Suite à l’article intitulé « Justice : un mandat d’amener décerné contre le gouverneur de la Banque centrale » publié sur Guineematin.com et repris par d’autres médias, le ministère de la Justice s’est fendu d’un communiqué laconique hier, dans lequel il indique qu’aucun mandat n’est en cours d’exécution contre le gouverneur de la Banque centrale de la République de Guinée.

Et, cette sortie ne laisse pas indifférent Me Paul Yomba Kourouma, un des avocats des Etablissements Alsény Bangoura et associés, qui poursuivent le gouverneur de la BCRG, Dr Louncény Nabé, pour « abus de confiance et rébellion ».

Dans un entretien qu’il a accordé à notre rédaction ce jeudi, 11 février 2021, l’avocat a dénoncé un communiqué « mensonger » qui heurte les attributions du ministère de la Justice.

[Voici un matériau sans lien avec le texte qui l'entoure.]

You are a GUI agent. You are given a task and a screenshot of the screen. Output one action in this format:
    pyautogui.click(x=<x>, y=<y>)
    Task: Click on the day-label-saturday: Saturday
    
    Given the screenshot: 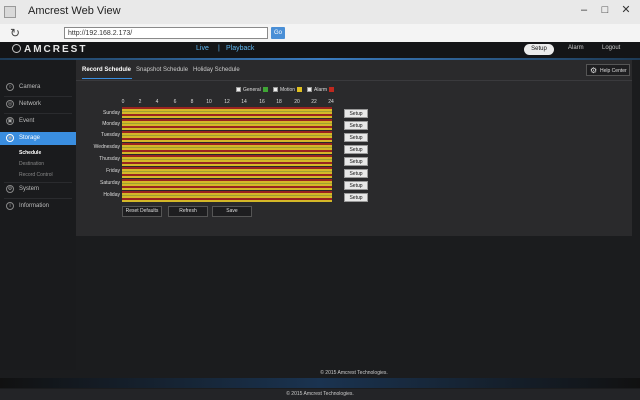 What is the action you would take?
    pyautogui.click(x=110, y=183)
    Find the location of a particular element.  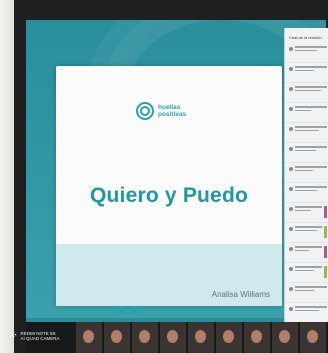

participant-strip is located at coordinates (177, 338).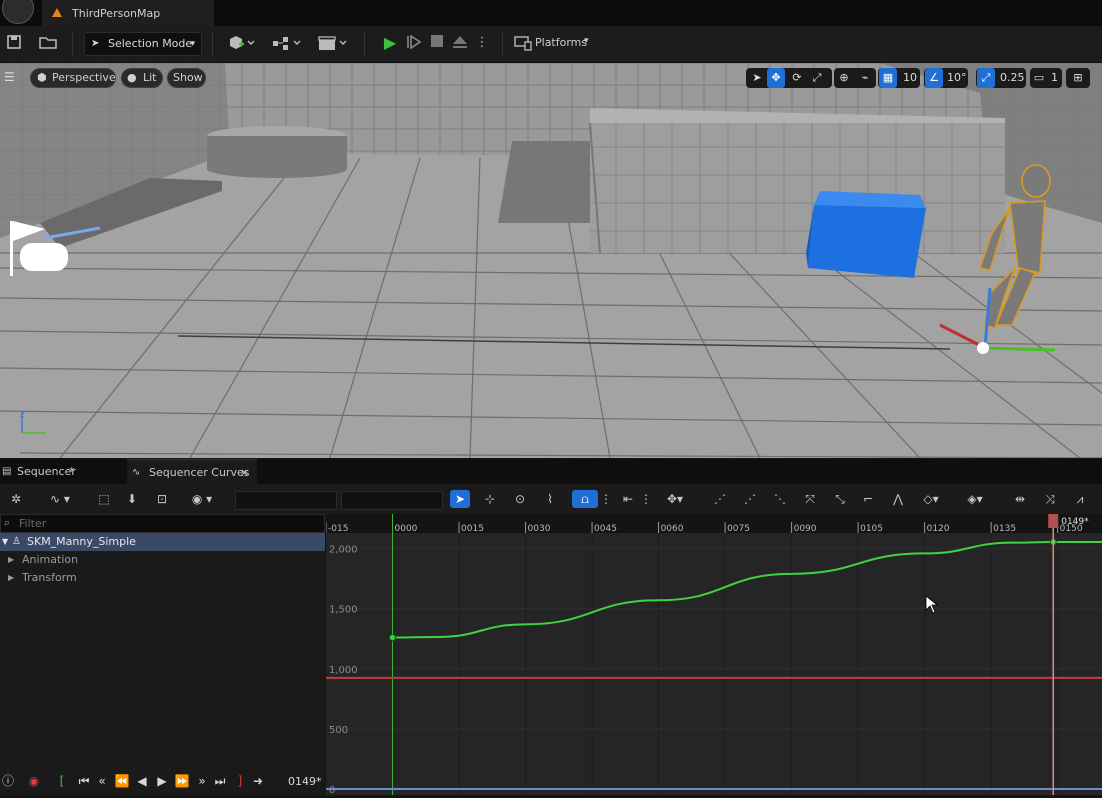 This screenshot has width=1102, height=798. Describe the element at coordinates (797, 78) in the screenshot. I see `rotate-tool-icon: ⟳` at that location.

Il réitère que le juge en charge du dossier a effectivement décerné un mandat d’amener contre le gouverneur de la BCRG, qui a refusé jusque-là de répondre à sa convocation.

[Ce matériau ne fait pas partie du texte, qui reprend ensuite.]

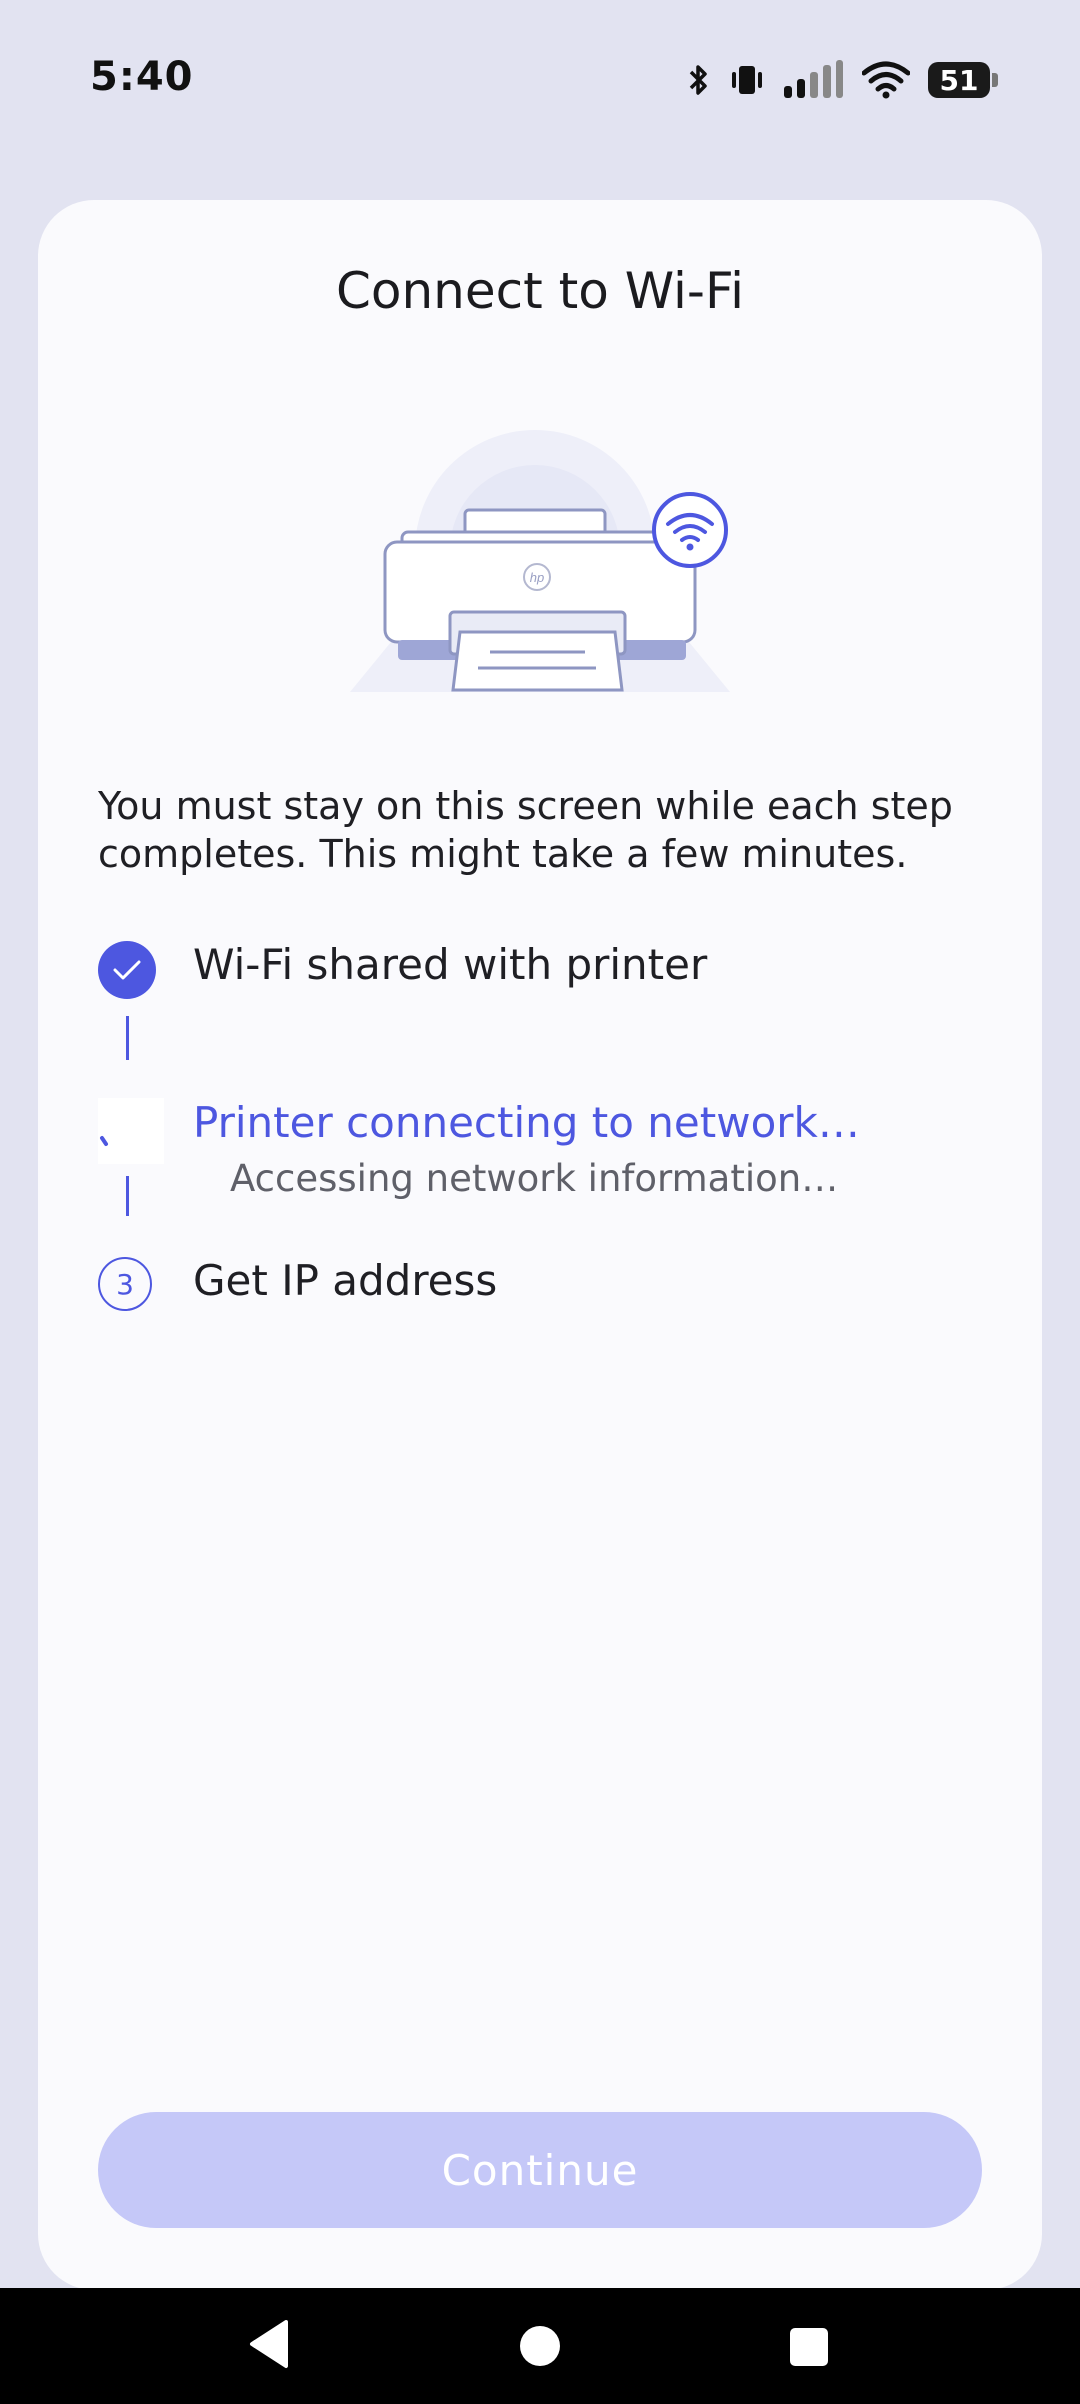 This screenshot has height=2404, width=1080. What do you see at coordinates (537, 578) in the screenshot?
I see `svg-text: hp` at bounding box center [537, 578].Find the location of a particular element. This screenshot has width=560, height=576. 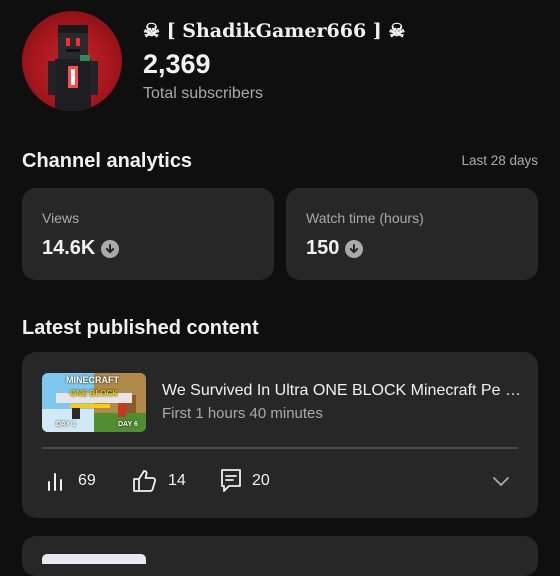

thumbnail-day-left: DAY 1 is located at coordinates (66, 424).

Me Paul Yomba Kourouma, avocat à la cour

«  Nous faisons remarquer que ce communiqué du ministère de la Justice est mensonger, il est erroné, il heurte les attributions du ministère de la Justice qui, plutôt que de se contenter des grandes orientations du gouvernement en matière de justice, plutôt que de donner des instructions à M. le procureur général sur des cas déférés dans les tribunaux, s’immisce dans les affaires portées devant les tribunaux. Ces incursions deviennent de plus en récurrente. Le ministère de la Justice n’a pas le droit d’interférer dans les affaires judiciaires. Cette prérogative est dévolue au procureur seulement. (…)

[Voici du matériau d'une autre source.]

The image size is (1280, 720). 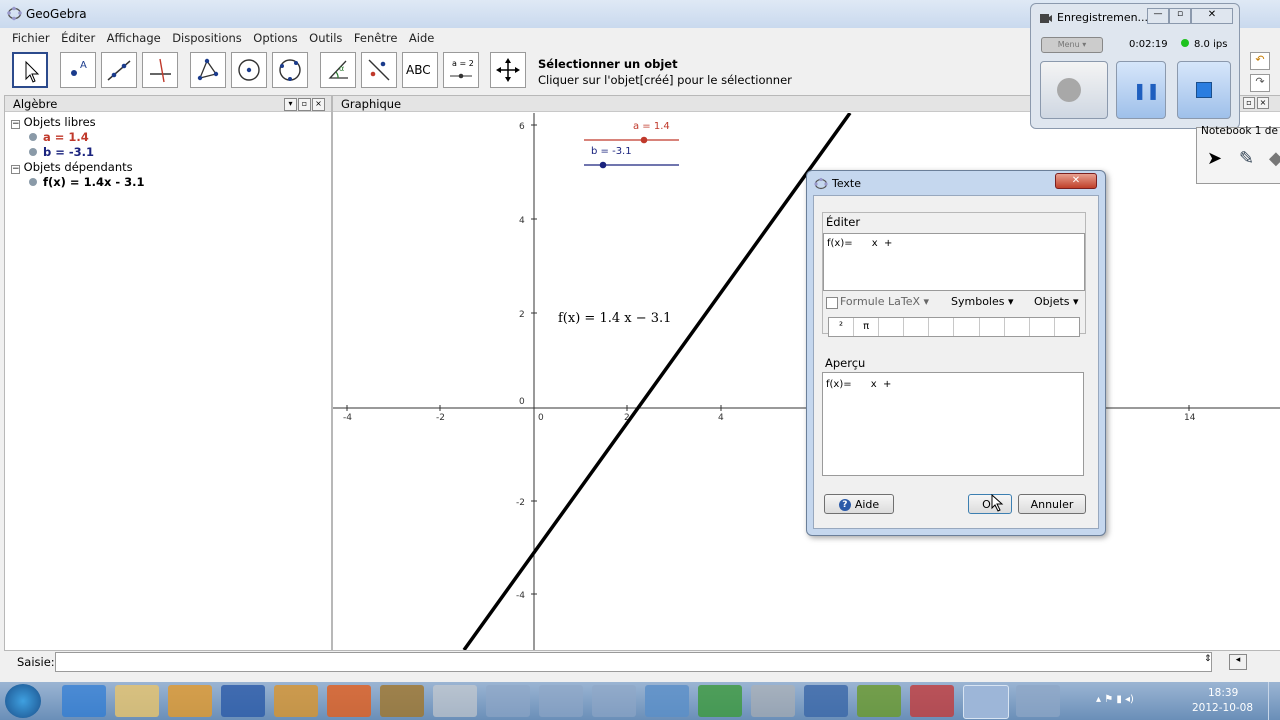 I want to click on tool-perpendicular, so click(x=160, y=70).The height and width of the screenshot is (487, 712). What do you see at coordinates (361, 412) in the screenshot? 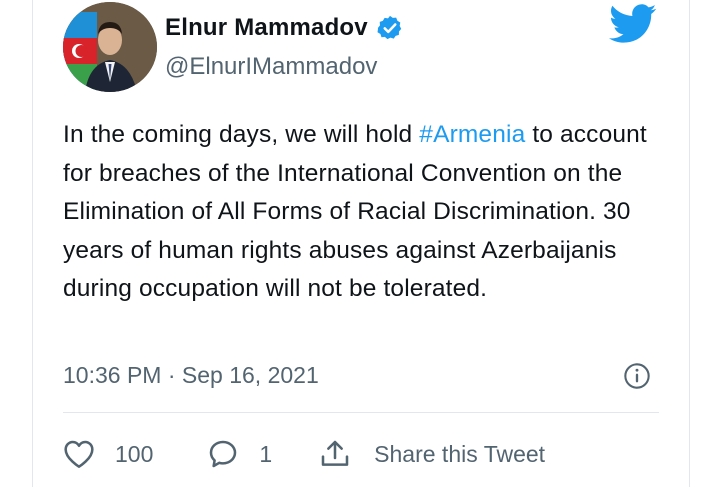
I see `divider` at bounding box center [361, 412]. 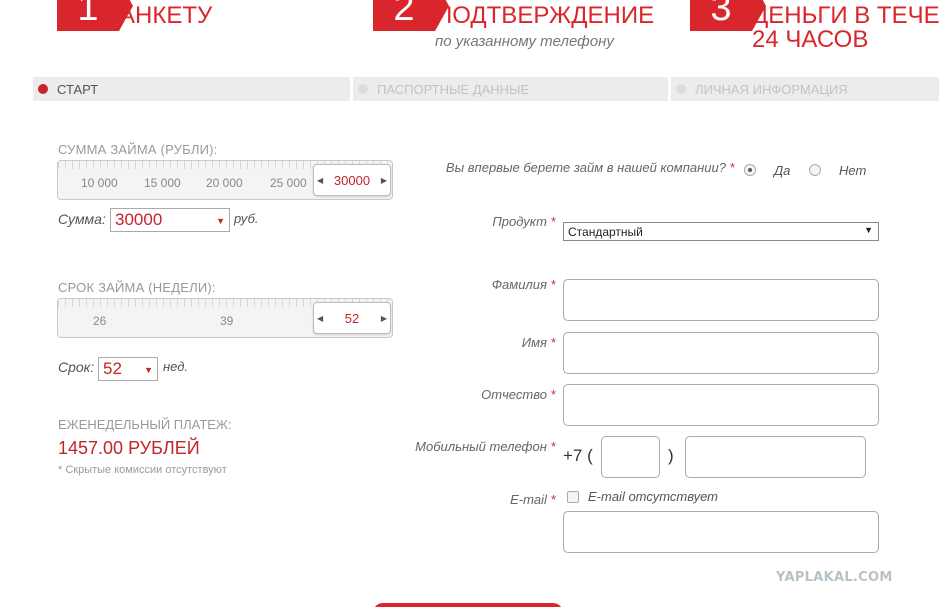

Nous rejetons ce communiqué du ministère de la Justice, nous le condamnons, nous le stigmatisons, nous le rejetons comme une fausse information. Que l’opinion retienne que le gouverneur de la Banque centrale est sur le coup d’un mandat d’amener qui est exécutoire, obligatoire. La décision a été prise sous siège. Le gouverneur de la Banque centrale doit être cueilli et envoyé à l’audience du 22 février. On ira le chercher de force. Donc, pour son propre honneur, il n’aura qu’à s’embarquer dans le véhicule qui ira le chercher, pas dans sa voiture », a-t-il déclaré.

L’avocat précise que dans ce dossier, le gouverneur de la Banque centrale est poursuivi pour avoir « refusé » d’exécuter plusieurs décisions de justice, rendues en faveur de la partie civile dans une affaire qui l’opposait au patrimoine bâti public. « Il s’agit d’un dossier qui a des enjeux financiers majeurs parce qu’il porte sur une bagatelle de 47 milliards de francs guinéens que la Banque centrale doit aux établissements Alsény Bangoura et associés. Cela a été attesté par des jugements et arrêts.

Et, à chaque étape des procédures qui ont eu lieu, les décisions ont été confirmées par les juges, au point que l’agent judiciaire lui-même, représentant le patrimoine bâti public condamné, a demandé à la Banque centrale de débiter les montants sur les avoirs du patrimoine bâti-public et de les affecter aux créanciers, les Etablissements Alsény Bangoura et associés. Ce à quoi, la Banque centrale et son gouverneur s’opposent catégoriquement.

Ils opposent une résistance abusive et injustifiée, malgré les commandements de se libérer des montants faits par les huissiers de justice et les astreintes à hauteur de 10 millions par jour de retard alloués aux Etablissements Alsény Bangoura par les juges. Ce qui entérine de facto la thèse de détournement, de l’abus de confiance. Et, le fait de ne pas obtempérer aux sommations, aux injonctions successives des huissiers de justice, accrédite la thèse de la rébellion. Et ceci est imputable à M. le gouverneur de la Banque centrale qui est le signataire, l’ordonnateur des dépenses », a dit Me Paul Yomba Kourouma.